Your goal
Begin at the top of the records and copy each line exactly. The line containing "Image resolution: width=734" is the last one to include.
+++++
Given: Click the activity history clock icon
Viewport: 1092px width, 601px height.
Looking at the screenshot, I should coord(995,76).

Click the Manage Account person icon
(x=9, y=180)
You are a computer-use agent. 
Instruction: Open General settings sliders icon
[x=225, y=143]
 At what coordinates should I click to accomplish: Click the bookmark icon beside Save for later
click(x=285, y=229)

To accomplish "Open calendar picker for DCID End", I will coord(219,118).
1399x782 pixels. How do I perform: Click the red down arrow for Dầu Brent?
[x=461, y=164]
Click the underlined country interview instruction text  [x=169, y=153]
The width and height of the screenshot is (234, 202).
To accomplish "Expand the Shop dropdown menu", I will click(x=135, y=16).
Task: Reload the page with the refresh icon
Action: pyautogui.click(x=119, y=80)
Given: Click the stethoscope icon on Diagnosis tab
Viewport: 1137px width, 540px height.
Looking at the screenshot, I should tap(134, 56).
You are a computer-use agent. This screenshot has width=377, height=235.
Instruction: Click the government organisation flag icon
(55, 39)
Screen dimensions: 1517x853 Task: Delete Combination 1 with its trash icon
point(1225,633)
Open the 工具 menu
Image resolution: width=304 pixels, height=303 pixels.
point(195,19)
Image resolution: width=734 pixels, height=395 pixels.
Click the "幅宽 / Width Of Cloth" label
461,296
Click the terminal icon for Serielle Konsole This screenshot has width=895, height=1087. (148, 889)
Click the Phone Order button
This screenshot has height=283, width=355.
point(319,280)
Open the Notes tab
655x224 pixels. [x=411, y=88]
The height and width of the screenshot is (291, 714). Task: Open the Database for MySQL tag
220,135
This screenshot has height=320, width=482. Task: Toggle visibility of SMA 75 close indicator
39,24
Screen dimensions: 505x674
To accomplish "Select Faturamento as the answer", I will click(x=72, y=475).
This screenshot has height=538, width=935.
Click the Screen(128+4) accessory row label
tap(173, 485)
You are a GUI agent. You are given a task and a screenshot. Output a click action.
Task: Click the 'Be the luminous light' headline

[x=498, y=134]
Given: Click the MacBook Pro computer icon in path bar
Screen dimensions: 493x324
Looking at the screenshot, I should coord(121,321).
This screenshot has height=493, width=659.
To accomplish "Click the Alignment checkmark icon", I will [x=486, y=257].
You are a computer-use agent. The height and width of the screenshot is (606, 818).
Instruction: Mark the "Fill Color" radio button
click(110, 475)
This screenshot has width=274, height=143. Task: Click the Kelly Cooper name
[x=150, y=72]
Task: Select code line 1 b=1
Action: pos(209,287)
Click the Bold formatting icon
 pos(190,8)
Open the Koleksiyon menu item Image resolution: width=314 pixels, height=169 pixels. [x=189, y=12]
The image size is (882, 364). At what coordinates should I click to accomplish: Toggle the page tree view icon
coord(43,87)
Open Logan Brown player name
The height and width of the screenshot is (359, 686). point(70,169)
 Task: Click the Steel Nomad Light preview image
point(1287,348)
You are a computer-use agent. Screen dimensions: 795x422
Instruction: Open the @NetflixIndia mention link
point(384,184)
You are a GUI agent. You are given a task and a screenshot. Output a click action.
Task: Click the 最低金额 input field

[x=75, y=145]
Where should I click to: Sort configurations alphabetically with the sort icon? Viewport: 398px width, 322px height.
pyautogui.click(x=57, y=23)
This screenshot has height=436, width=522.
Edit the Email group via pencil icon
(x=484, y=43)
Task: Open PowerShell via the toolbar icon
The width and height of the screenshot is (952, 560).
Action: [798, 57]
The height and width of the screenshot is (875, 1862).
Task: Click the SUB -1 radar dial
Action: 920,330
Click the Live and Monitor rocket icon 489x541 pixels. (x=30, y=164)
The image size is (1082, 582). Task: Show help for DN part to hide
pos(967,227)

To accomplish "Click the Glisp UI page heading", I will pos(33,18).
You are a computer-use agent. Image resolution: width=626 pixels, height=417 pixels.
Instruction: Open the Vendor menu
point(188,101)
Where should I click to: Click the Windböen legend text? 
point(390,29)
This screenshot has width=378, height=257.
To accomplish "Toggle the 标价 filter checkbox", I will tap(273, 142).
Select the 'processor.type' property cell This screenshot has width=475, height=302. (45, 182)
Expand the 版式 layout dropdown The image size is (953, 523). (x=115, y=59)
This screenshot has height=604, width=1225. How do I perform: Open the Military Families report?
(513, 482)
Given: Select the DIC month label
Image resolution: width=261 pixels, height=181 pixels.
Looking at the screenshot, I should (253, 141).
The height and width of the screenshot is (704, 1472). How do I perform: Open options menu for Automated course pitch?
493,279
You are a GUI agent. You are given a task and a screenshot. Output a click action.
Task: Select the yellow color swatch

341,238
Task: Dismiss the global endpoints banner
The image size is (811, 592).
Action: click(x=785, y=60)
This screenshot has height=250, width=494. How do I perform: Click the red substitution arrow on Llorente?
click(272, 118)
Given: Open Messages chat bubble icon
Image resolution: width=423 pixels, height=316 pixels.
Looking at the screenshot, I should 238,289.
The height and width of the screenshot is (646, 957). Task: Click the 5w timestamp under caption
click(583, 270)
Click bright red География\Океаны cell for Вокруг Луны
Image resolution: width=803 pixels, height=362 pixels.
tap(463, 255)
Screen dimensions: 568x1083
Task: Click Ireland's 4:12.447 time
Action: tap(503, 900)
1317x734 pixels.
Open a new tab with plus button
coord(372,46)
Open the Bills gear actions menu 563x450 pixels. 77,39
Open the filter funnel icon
+++++
Task answer
Given: Click the activity history clock icon
Viewport: 1092px width, 601px height.
Looking at the screenshot, I should coord(995,76).

Click the Manage Account person icon
(x=9, y=180)
You are a computer-use agent. 
Instruction: Open General settings sliders icon
[x=225, y=143]
 At what coordinates should I click to accomplish: Click the bookmark icon beside Save for later
click(x=285, y=229)

To accomplish "Open calendar picker for DCID End", I will coord(219,118).
1399x782 pixels. How do I perform: Click the red down arrow for Dầu Brent?
[x=461, y=164]
Click the underlined country interview instruction text  [x=169, y=153]
The width and height of the screenshot is (234, 202).
To accomplish "Expand the Shop dropdown menu", I will click(x=135, y=16).
Task: Reload the page with the refresh icon
Action: pyautogui.click(x=119, y=80)
Given: Click the stethoscope icon on Diagnosis tab
Viewport: 1137px width, 540px height.
Looking at the screenshot, I should tap(134, 56).
You are a computer-use agent. This screenshot has width=377, height=235.
Instruction: Click the government organisation flag icon
(55, 39)
Screen dimensions: 1517x853 Task: Delete Combination 1 with its trash icon
point(1225,633)
Open the 工具 menu
Image resolution: width=304 pixels, height=303 pixels.
point(195,19)
Image resolution: width=734 pixels, height=395 pixels.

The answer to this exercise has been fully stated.